If you've never encountered a Tres Leches cake before, you may be wondering why two relatively sane women would go to so much trouble just for a cake. Let me clue you in. The mild sponge cake is doused with a trio of milks; hence the 'tres' in Tres Leches. The sweet mixture of condensed milk, evaporated milk and heavy cream is poured over the cake and allowed to soak in before being topped by mounds of whipped cream and fresh berries resulting in a ultra moist, crave-able dessert.
Tres Leches Cake
Lightly adapted from The King Arthur Flour Baker's Companion
Ingredients for the cake:
1½ c. (6 ¼ ounces) unbleached all-purpose flour
2 t. baking powder
½ t. salt
6 large eggs, separated
½ t. cream of tartar or ¼ t. lemon juice
1 ½ c. (10 ½ ounces) sugar
1/3 c. (2 5/8 ounces) cold water
3 t. vanilla extract
Ingredients for the Tres Leches:
1 c. (8 ounces) heavy cream
1 can (14 ounces) sweetened condensed milk
1 small can (5 ounces) evaporated milk
1 T. brandy or golden rum or 2. vanilla extract
Ingredients for the toppings:
2 ½ c. heavy whipping cream
3 T. confectioner's sugar
To make the cake:
Grease and flour a 9-inch by 13-inch baking pan and set aside.

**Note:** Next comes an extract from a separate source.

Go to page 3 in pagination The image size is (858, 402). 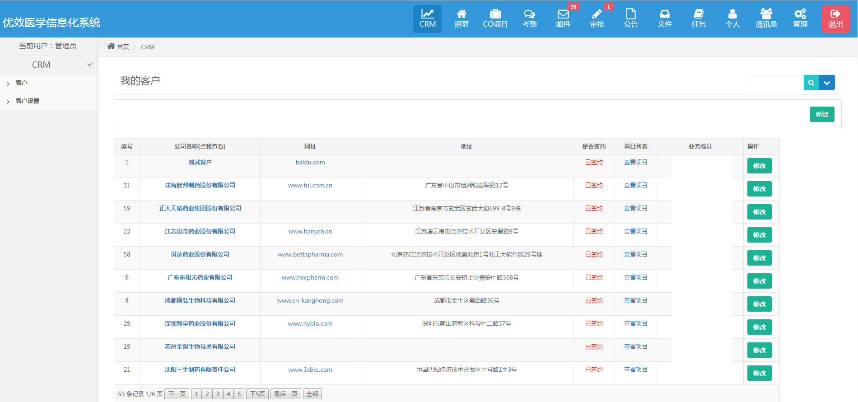coord(218,394)
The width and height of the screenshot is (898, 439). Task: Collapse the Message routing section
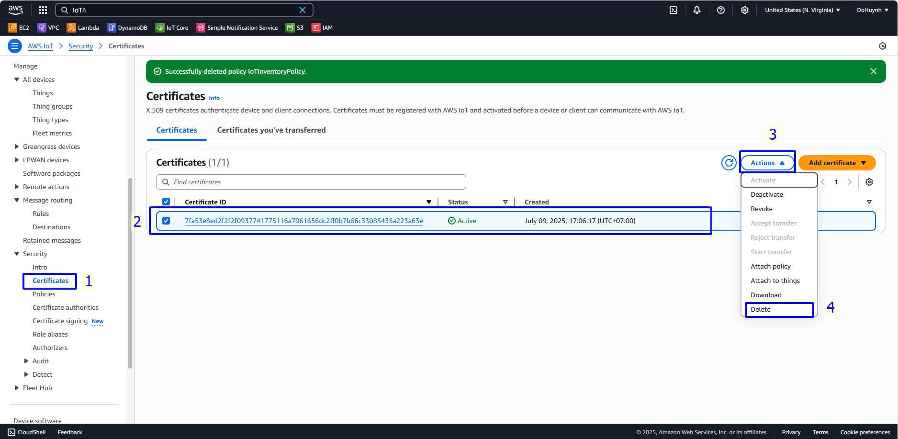point(17,200)
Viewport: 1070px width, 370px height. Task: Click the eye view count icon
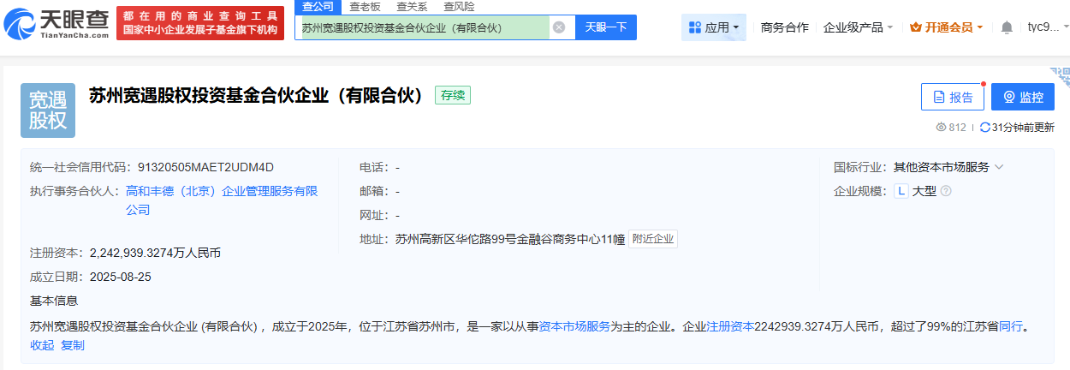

Preheat the oven to 350° F.
Whisk together the flour, baking powder and salt in a bowl and set aside.
Beat together the egg whites and cream of tartar (or lemon juice) in a large mixing bowl (or stand mixer) until soft peaks form. Set aside.
In a separate bowl (or scrupulously cleaned mixer bowl) beat the egg yolks until pale in color and airy. Add the sugar and beat the mixture until it is thickened a great deal and falls like ribbons from the beaters when the beaters are lifted.

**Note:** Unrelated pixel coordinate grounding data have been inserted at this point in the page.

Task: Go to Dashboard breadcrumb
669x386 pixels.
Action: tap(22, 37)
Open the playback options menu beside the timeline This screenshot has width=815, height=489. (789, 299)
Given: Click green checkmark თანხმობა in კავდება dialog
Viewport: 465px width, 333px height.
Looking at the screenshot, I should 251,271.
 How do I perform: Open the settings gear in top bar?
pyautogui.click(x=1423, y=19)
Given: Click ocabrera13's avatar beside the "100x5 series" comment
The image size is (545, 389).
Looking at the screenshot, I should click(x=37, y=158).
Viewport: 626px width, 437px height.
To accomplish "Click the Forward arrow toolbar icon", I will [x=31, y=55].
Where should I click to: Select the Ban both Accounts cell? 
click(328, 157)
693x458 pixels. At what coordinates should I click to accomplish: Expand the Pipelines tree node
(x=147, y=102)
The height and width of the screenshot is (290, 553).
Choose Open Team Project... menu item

Add the cold water and vanilla to the egg yolk mixture then stir in the dry ingredients. Add 1/3 of the egg whites to the mixture and whisk vigorously until the mixture is even in color and texture. Add the remaining egg whites and gently whisk in to the mixture.
Spoon the cake batter into the prepared pan and level it. Bake the cake for 28-30 minutes or until it tests done. This is when a straw, toothpick or cake tester inserted in the center of the cake comes out clean. Allow the cake to cool in the pan for 20 minutes.
You can either turn the cake onto a rimmed platter or keep it in the pan. If moving to a rimmed platter, loosen the edges with a knife and turn out directly onto the platter. Either way, use a fork to poke the cake all over and allow the cake to cool an additional 30 minutes.
To make the Tres Leches:
Whisk together the heavy cream, condensed milk, evaporated milk and vanilla or brandy in a bowl with a spout or large liquid measuring cup while the cake is cooling. When the 30 minutes are up, slowly pour the mixture over the cake taking occasional breaks to let the liquids soak in thoroughly. When all the tres leches have been poured over the cake, cover lightly and refrigerate for at least 2 hours prior to serving.
To top the cake:
Beat together the whipping cream and confectioner's sugar until thick and fluffy and firm peaks form. Use a spatula to spread over the cake. Scatter generous amounts of fresh berries over the cake, slice and serve.